▸ Your objective
Where does the word "pyautogui" show up in the records? Copy every line that has it.

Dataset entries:
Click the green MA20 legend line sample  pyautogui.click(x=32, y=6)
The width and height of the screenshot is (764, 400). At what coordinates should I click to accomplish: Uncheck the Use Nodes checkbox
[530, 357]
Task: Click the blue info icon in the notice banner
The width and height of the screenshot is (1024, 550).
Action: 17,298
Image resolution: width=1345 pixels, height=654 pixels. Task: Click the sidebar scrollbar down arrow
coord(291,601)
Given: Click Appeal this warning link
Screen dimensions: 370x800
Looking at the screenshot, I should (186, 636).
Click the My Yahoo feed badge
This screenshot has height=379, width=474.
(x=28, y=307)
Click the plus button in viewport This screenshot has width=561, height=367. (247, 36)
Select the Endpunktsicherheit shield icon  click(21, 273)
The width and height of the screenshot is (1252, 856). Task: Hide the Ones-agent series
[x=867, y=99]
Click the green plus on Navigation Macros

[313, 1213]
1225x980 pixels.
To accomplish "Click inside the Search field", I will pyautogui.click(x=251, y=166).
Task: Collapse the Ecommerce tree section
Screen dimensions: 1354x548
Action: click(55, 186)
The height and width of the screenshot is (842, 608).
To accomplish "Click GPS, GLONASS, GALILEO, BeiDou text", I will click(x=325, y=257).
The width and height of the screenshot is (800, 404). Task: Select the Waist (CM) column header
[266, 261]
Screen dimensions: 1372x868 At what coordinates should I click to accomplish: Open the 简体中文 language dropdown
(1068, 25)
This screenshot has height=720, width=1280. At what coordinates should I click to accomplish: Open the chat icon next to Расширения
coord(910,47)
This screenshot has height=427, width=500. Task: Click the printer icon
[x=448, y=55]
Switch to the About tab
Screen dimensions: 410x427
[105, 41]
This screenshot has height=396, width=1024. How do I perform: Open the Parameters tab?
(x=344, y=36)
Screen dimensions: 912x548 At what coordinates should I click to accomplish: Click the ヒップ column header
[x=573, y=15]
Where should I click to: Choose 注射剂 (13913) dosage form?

▸ Answer section
Click the green MA20 legend line sample  pyautogui.click(x=32, y=6)
To accomplish "Click inside the Search field", I will pyautogui.click(x=251, y=166).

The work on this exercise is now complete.